Ryan O’Reilly, Class of 2021, was a member of OSES all four years at SUNY Oneonta, eventually becoming squad captain. Although he earned his degree in Adolescent Education: Spanish, he stuck with his first love and works as a paramedic and assistant chief for an ambulance company on Long Island.
“To say that OSES opened a lot of doors for me would be a total understatement,” O’Reilly said. “I was involved in roundtable exercises, leadership meetings, emergency preparedness, and the response to all kinds of incidents. It was an experience that I would never trade. I made lifelong friends and gained experience as a leader in my early 20s that would normally take years to accumulate. I’m very proud of the work OSES did while I was there and continues to do today.”

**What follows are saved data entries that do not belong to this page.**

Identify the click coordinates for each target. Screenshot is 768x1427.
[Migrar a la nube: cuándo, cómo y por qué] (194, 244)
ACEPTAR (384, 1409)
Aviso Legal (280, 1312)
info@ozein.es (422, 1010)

Felshman said he doesn’t mind long, overnight OSES shifts; it’s “a good cause” and, during down time, “you get to bond with the other members in the bunk room (inside Morris Hall).”
“Growing up in Manhattan after 9/11, being a first responder was especially respected, so that’s when I first became interested,” Felshman explained. “It just feels good to help others … Someday, I want to open my own psychology practice, while continuing as an EMT on the side. It’s such a part of my life now that I can’t see not doing it.”